Task directions:
List each line of the data that holds the word "accomplish".

BEGIN Data for this task

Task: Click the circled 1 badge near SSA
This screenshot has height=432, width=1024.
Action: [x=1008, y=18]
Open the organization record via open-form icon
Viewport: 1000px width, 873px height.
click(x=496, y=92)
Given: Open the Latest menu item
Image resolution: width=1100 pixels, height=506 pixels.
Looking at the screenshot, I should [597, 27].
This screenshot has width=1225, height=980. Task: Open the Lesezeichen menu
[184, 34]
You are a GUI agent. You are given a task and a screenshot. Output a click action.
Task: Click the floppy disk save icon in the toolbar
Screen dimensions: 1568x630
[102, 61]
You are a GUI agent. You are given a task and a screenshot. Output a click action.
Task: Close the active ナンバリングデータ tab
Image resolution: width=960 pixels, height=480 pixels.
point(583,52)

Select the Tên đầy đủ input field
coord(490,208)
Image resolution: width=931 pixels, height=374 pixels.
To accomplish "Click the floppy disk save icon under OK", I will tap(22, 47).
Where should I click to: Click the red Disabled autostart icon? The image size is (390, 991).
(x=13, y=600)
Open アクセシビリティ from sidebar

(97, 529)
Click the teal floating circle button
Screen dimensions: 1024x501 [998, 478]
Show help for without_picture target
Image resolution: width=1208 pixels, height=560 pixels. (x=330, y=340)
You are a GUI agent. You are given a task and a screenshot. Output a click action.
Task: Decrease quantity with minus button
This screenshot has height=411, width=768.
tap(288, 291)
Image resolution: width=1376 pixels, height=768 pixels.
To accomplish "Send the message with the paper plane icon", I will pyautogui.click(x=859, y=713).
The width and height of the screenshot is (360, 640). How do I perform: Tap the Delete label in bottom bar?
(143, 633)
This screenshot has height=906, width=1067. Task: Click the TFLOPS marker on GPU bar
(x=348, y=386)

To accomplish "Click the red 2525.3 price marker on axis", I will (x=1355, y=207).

END Data for this task

Your solution:
To accomplish "Click the floppy disk save icon under OK", I will tap(22, 47).
To accomplish "Send the message with the paper plane icon", I will pyautogui.click(x=859, y=713).
To accomplish "Click the red 2525.3 price marker on axis", I will (x=1355, y=207).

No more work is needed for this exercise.